In Planters’ case, though, it’s possible there is no reason at all that it decided to murder Mr. Peanut. That’s because brands doing nonsensical things is what brands have done ever since they discovered Twitter.

About 10 years ago, companies like Taco Bell, Denny’s, and Hamburger Helper co-opted the uniquely weird and surreal voice of alt-comedy Twitter and ushered in a decade of official brand accounts calling each other virgins. During the government shutdown of 2019, Potbelly sandwiches asked when it could “call dibs on tanks and stuff.” Sunny D tweeted, “I can’t do this anymore.” An aquarium had to apologize for using the word “thicc” to describe an otter. Vita Coco threatened to send a bottle of one of its employees’ urine to an online troll.
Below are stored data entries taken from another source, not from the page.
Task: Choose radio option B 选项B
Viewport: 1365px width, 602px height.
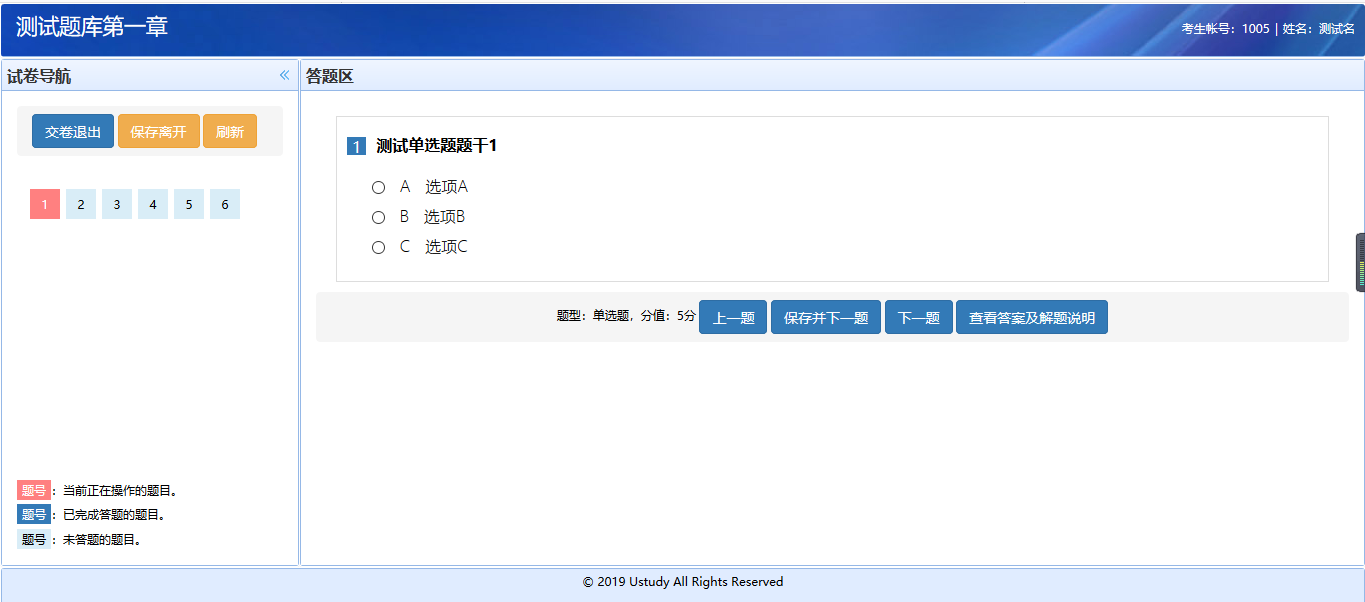Action: pos(378,217)
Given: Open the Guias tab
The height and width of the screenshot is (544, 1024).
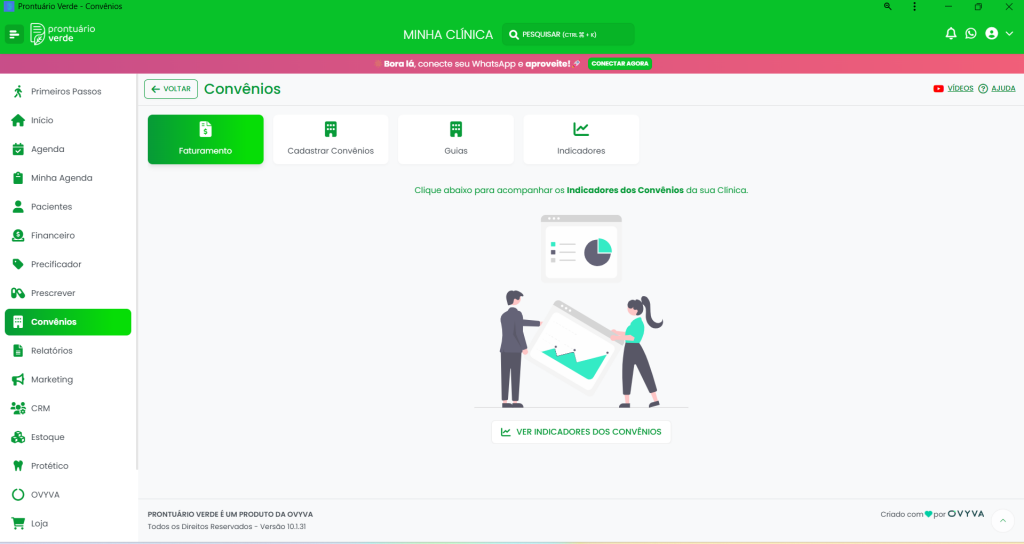Looking at the screenshot, I should click(456, 139).
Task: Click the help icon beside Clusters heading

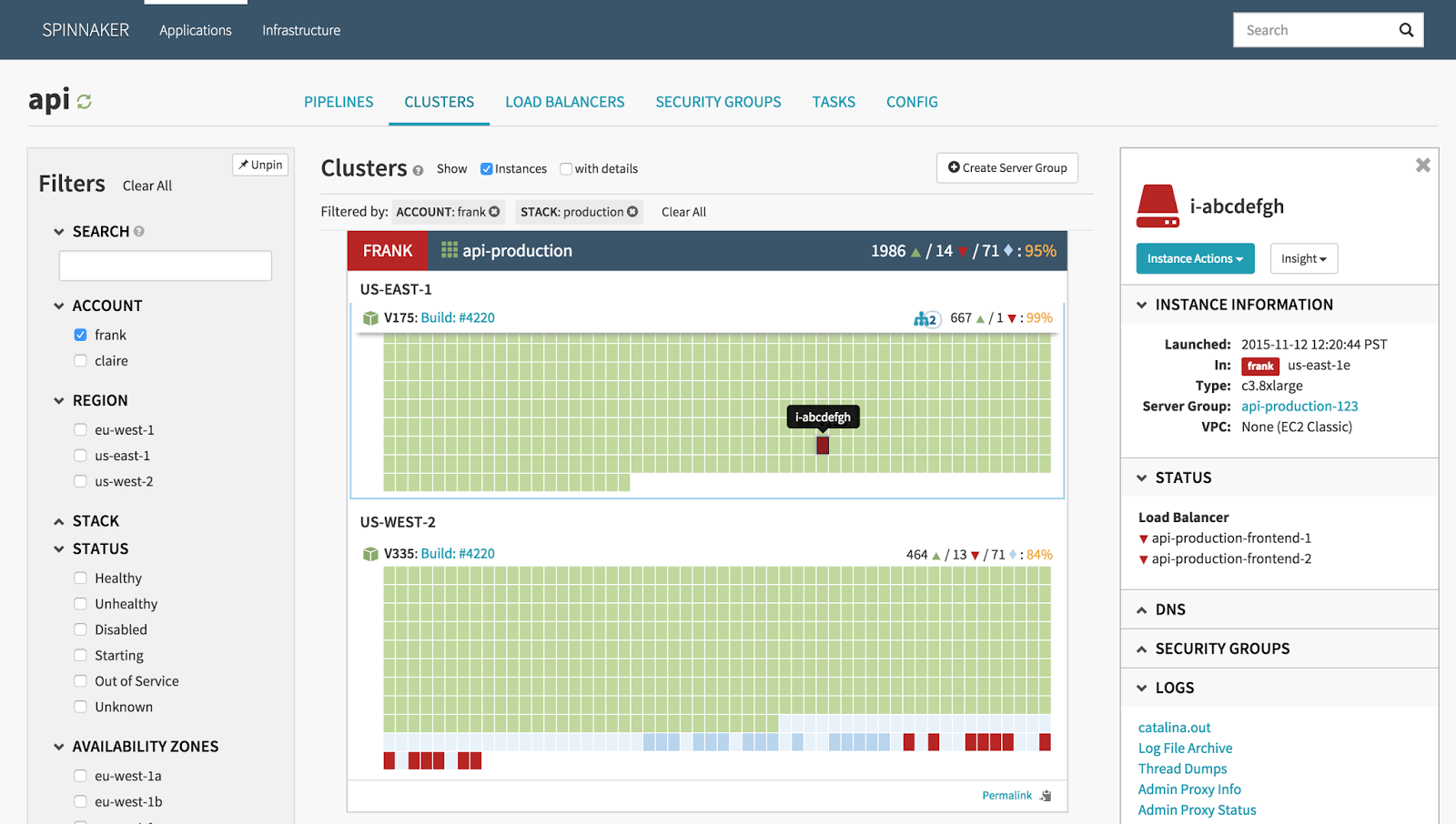Action: (x=418, y=170)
By now, the weirdness we expect from Brand Twitter has transcended the platform and is a part of wider marketing campaigns, so that when Planters announces Mr. Peanut died saving Matt Walsh and Wesley Snipes, there is little to be done besides just nod and sigh. This is what brands do now. Mr. Clean has sent his condolences, and there is an official hashtag, #RIPeanut. Now that Mr. Peanut’s successor has been revealed as #BabyNut, it’s likely that even more weirdness will follow.